In 21-hydroxylase deficiency, the adrenal gland cannot synthesize aldosterone and cortisol efficiently.  ACTH levels increase as a result of low cortisol levels, stimulating increased adrenal androgen production by diverting the accumulating aldosterone and cortisol precursors toward the androgen biosynthetic pathway.  Genetic females (46,XX) affected with classic 21-hydroxylase deficiency are usually identified at birth as increased androgen levels lead to ambiguous genitalia (virilization).  However, genetic males (46,XY) have normal genitalia and therefore typically present later with symptoms of salt-wasting or precocious puberty.

Infants with 21-hydroxylase deficiency are often detected during routine newborn screening, and a high serum level of 17-hydroxyprogesterone confirms the diagnosis.

(Choice A)  Side-chain cleavage enzyme catalyzes the conversion of cholesterol into pregnenolone.  Lack of this enzyme leads to absent steroid hormone synthesis.  Complete enzyme deficiency is lethal due to absent placental progesterone synthesis.

(Choice B)  Dehydroepiandrosterone is converted to androstenedione by 3β-hydroxysteroid dehydrogenase, an enzyme that also converts pregnenolone to progesterone and 17-hydroxypregnenolone to 17-hydroxyprogesterone.  Although deficiency of this enzyme can result in adrenal insufficiency and ambiguous genitalia (in both sexes), it is a very rare cause of CAH.

(Choice D)  Synthesis of 17-hydroxyprogesterone from progesterone is catalyzed by 17α-hydroxylase.  Deficiency of this enzyme causes mineralocorticoid excess and impaired androgen synthesis.  Genetic males have ambiguous genitalia, whereas genetic females appear phenotypically normal.

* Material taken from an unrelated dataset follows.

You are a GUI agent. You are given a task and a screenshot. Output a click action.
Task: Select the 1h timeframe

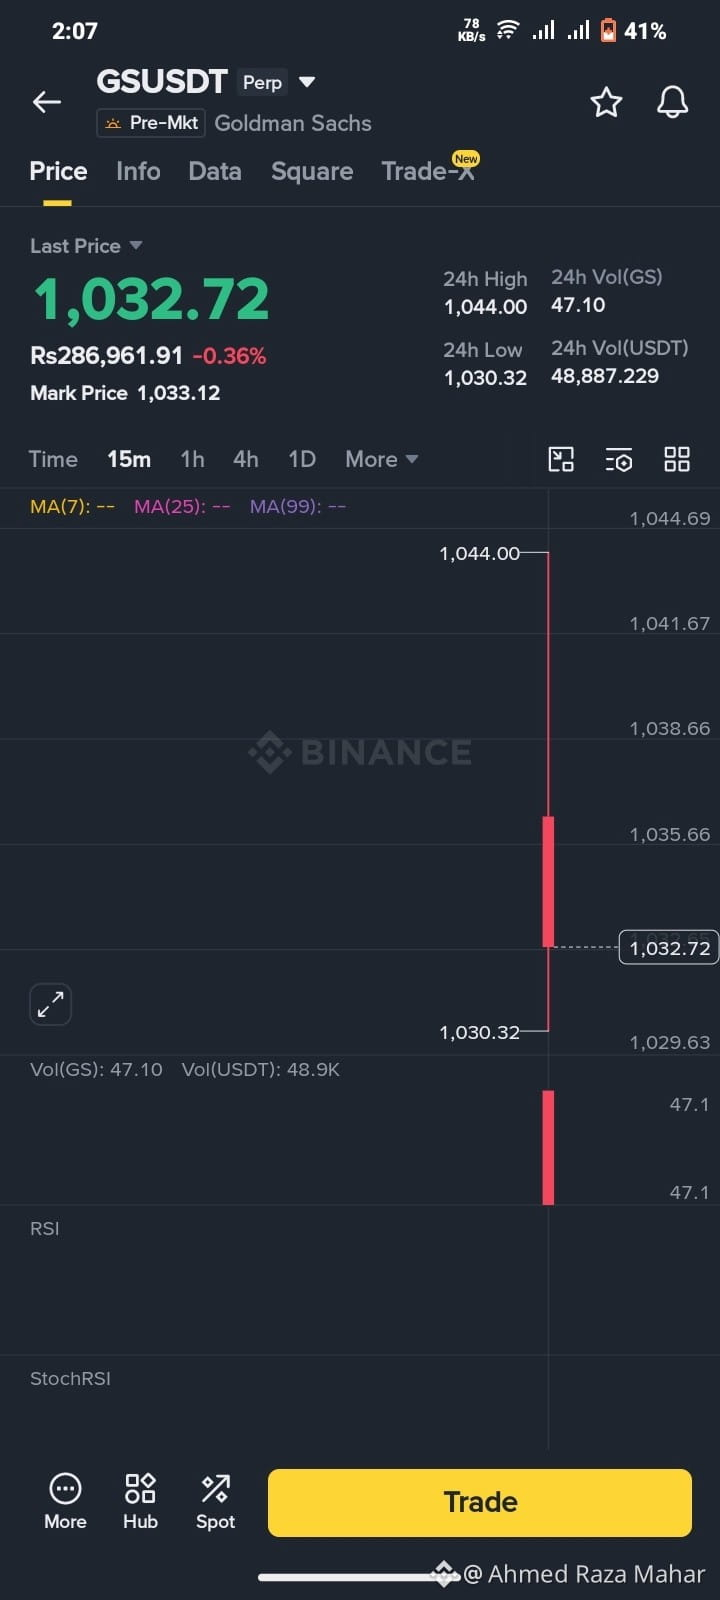(192, 459)
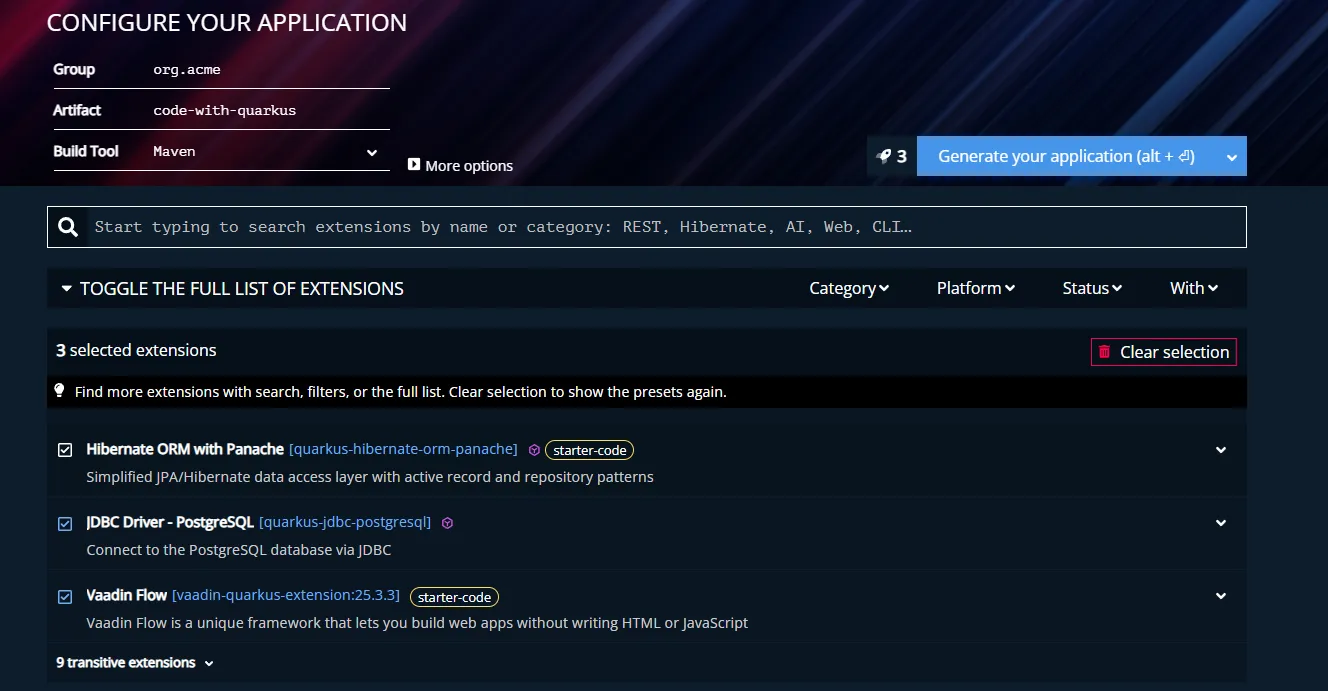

(Choice E)  5α-reductase deficiency prevents the conversion of testosterone to dihydrotestosterone, the hormone responsible for the development of male external genitalia.  Affected genetic males, not females, are born with ambiguous genitalia.

Educational objective:
The most common form of congenital adrenal hyperplasia is 21-hydroxylase deficiency.  Genetically female infants typically have ambiguous genitalia (virilization) at birth, whereas males have phenotypically normal genitalia, with salt-wasting or precocious puberty appearing later.  Elevated 17-hydroxyprogesterone is diagnostic.